The Employment Minister, Priti Patel, said the figures illustrated how Britain was becoming a more prosperous nation, especially after the rise in the three months to April was fuelled by an increase in full-time work. Service sector pay rose at an annual rate of 2.9%, the highest since early 2009, while financial services pay was up 3.6%. Construction pay growth rose to a post-crisis high of 4.0%.
However John Philpott, Director of The Jobs Economist, is reported as saying that real wage growth would start to run out of steam in the autumn because the combination of low inflation, bumper pay packets and flat productivity was unsustainable.

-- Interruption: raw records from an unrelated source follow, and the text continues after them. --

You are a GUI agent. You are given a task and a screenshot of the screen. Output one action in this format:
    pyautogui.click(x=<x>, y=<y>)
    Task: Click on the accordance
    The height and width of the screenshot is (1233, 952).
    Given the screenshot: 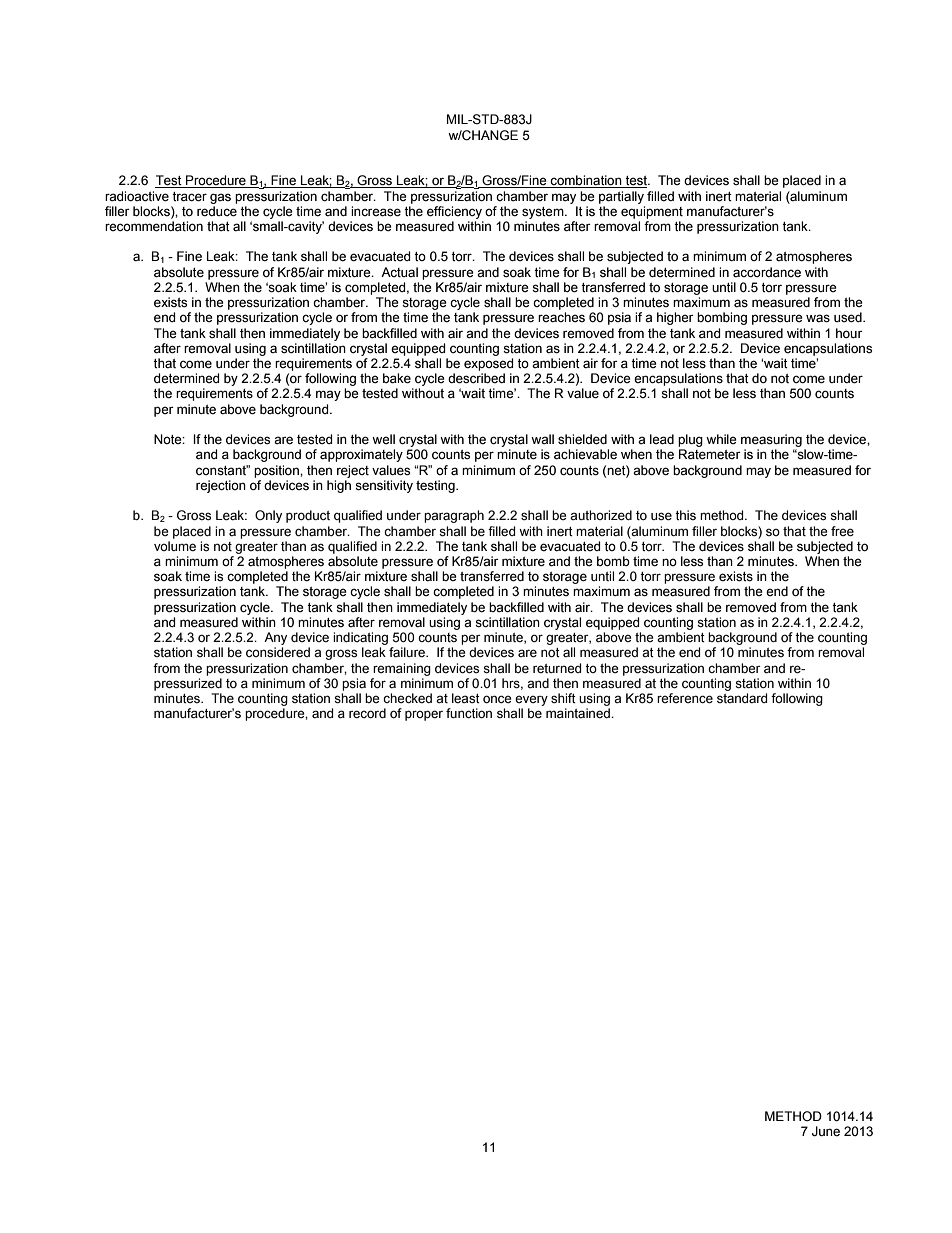 What is the action you would take?
    pyautogui.click(x=767, y=272)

“With price inflation at some point set to rise back toward 2%, a continuation of real wage growth at the current rate will have to be earned by a return to a more normal rate of productivity growth; if not there will eventually be renewed upward pressure on prices and, ultimately, interest rates.
In recent months, UK workers have benefited from an economy merely mimicking a strong underlying recovery. We should enjoy this while we can. But a genuine sustained recovery will need to be based on higher productivity.”

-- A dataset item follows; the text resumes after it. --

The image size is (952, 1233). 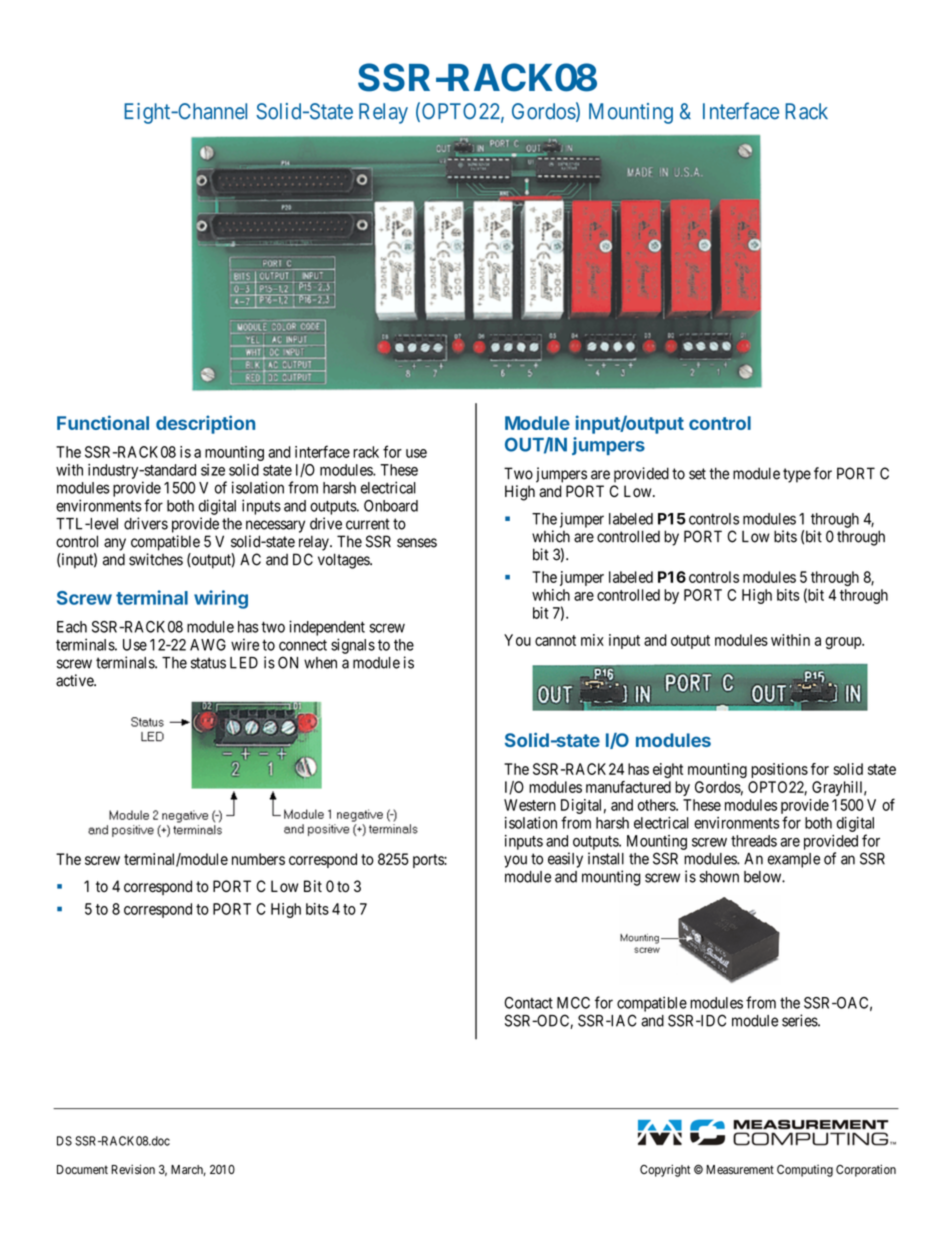 What do you see at coordinates (133, 1169) in the page?
I see `Revision` at bounding box center [133, 1169].
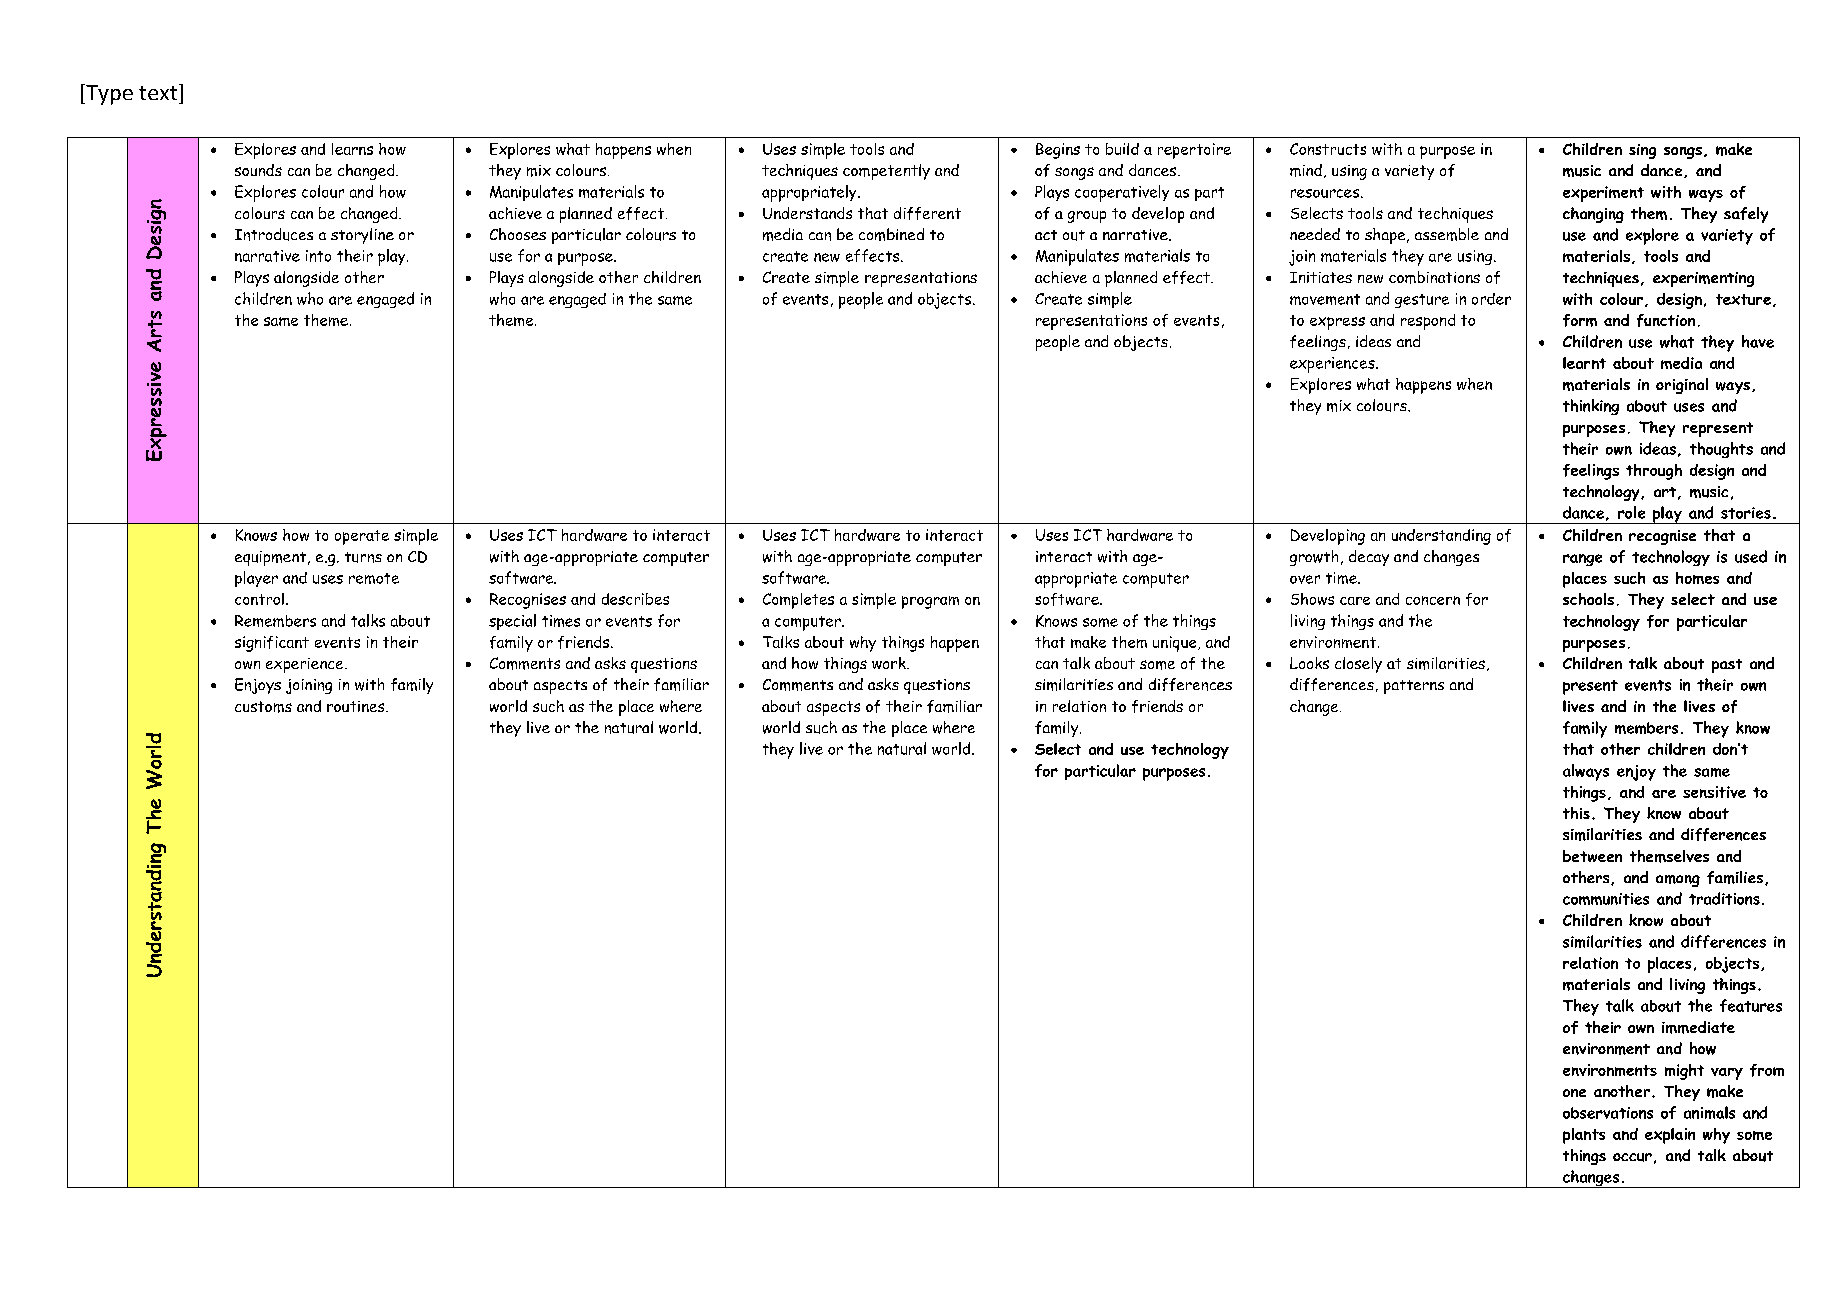 The width and height of the document is (1845, 1305). I want to click on Begins, so click(1058, 151).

His downbeat forecast was supported by figures showing manufacturing sector pay growth lagged behind at 1.0%. A less than glowing assessment by households of their personal outlook for the year also showed that under the surface, consumers remain reluctant to accept government assurances that 2015 ranks as a golden age of employment. The Markit household finance index fell from 45.5 in May to 43.8 this month.

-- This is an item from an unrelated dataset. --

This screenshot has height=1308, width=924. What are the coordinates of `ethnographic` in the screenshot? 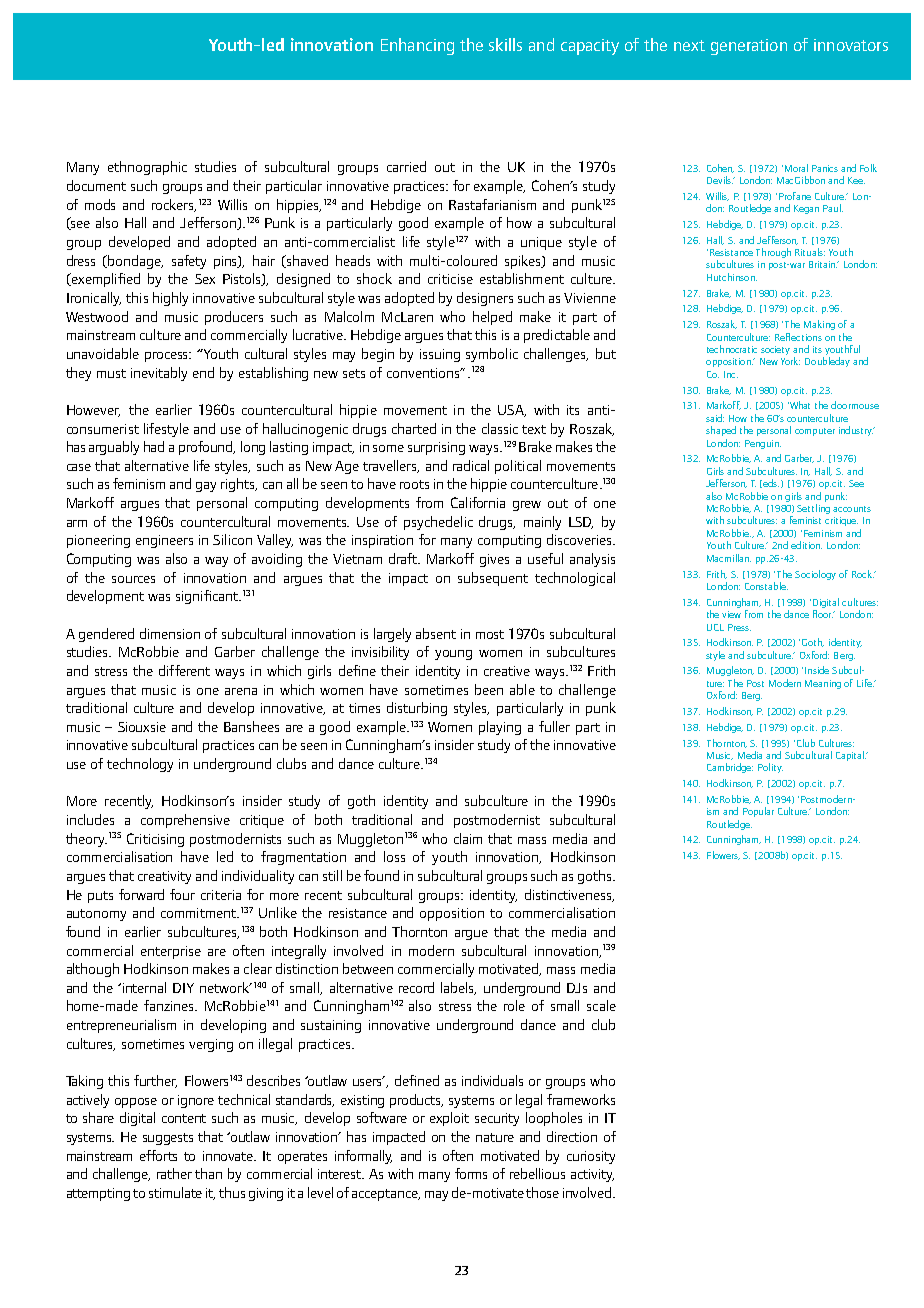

Concerns about job security was a key factor weighing on households, with the index respondents personal prospects posting at a 15-month low. Markit said a rebound in economic growth from a lacklustre first three months of the year coupled with strong wage rises would put pressure on the Bank of England’s monetary policy committee (MPC) to raise interest rates.
The likelihood of a rate rise by next spring at the latest was heightened by Bank of England Monetary Policies Committee member Kristin Forbes, who recently said in a speech in London that inflation would soon recover from its negative rate in March of -0.1 to near its 2% target. She suggested that analysis shows that inflation appears to be on track to rebound toward target by early 2016, irrespective of low inflation in Britain’s trading partners.